I’ve been working furiously for the past couple of days finishing up a 3d model for the project in Miami. It’s a basic model, looking to define space and function and making sure all programmatic needs are met. There’s a couple of small changes that I still need to make (discovered after the fact, of course) but they are minor, and I should be able to get them done tonight with little problem.

One would think it gets easier from here, but actually it only gets harder. The next thing I’m going to do is make a small PowerPoint presentation to go over all of those programmatic needs and where they’ve been met by design, and how the design concept fits into all of them. Actually, that part is also easy (just takes a little time.) Where it gets harder is once that’s done- which is making the project fit the budget. THAT’s hard. This part is easy.

But now that I’m done with the furious Miami model making at the moment (DGD is brought to you by the letter M today, apparently), I realize my house is a mess (well, I knew that the last time I tripped over something.), I need to do some work on budgetary planning for a project in Los Angeles (don’t get excited, LA people- I’m not coming out there.), do some knitting, do some software tutorials for some of the various programs I’m working on, and work on my submissions for the DesignBoom Swarovski Crystal contest.

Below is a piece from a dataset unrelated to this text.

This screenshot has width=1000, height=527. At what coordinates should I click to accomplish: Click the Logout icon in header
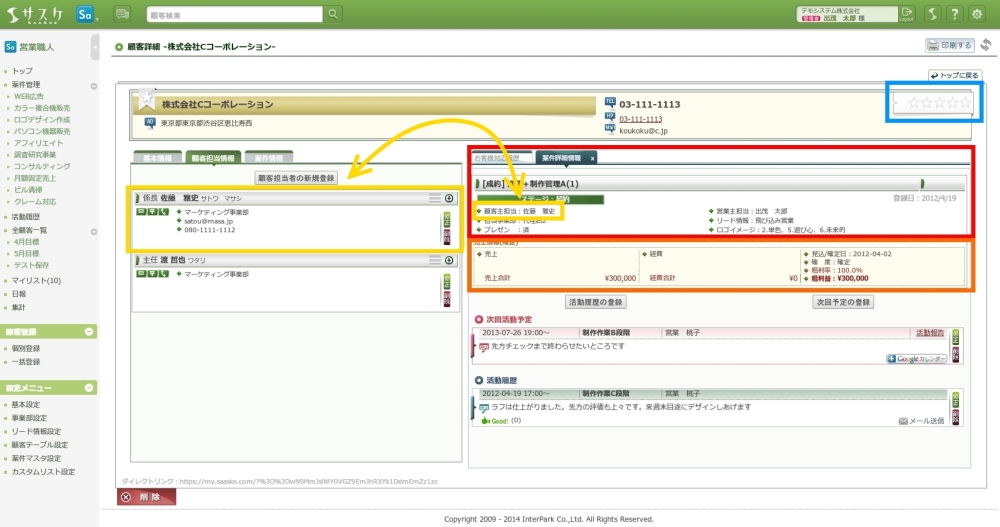(x=906, y=15)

Speaking of contests, the Designer of the Future 2008 awards were announced yesterday at Dezeen.

Though I didn’t win, I’d like to thank everyone who nominated me- that was very kind of you.

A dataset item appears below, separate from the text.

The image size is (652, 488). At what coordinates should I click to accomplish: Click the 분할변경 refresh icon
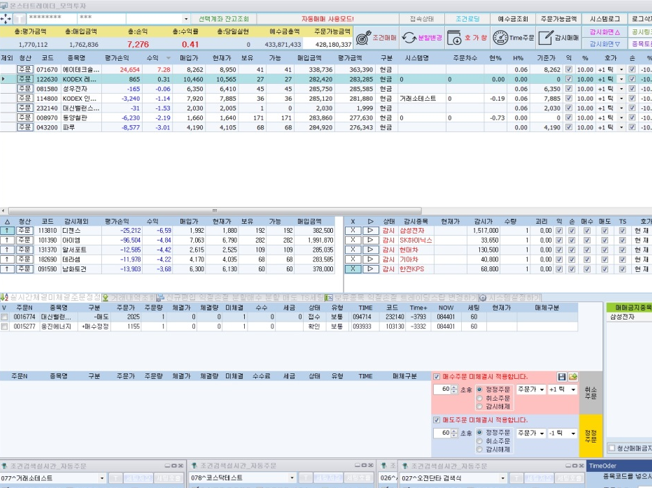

The comments over there (and there aren’t many) would indicate that most people aren’t thrilled with the results. It’s all so subjective, I can’t even begin to get myself involved in that. However, with no offense intended *in any way* towards Max Lamb(whom I don’t know, so this isn’t about him personally- Max, if you’re reading this, congratulations on your win), I have problems with that bronze chair in terms of the method of its creation (again, this isn’t an issue of aesthetics. ) I can absolutely guarantee that I have (significantly) more bronze casting experience than either the designer or the judges here (really, unless someone else has worked for a foundry for several years, they can just take a step back now.) I don’t care what it looks like- I care that the process used to make it was absolutely toxic(more so than regular casting), and there are ways to get that same effect that would have been less so.

(for the link phobic- this is the chair in question)

Bronze Poly chair, by Max Lamb

At a time when the industry is working so hard on issues of environmental concern and sustainability, it bothers me that this particular example is being shown as something that is given awards.

And now, I’m off with my camera. The Bus Stop Magnolia is blooming.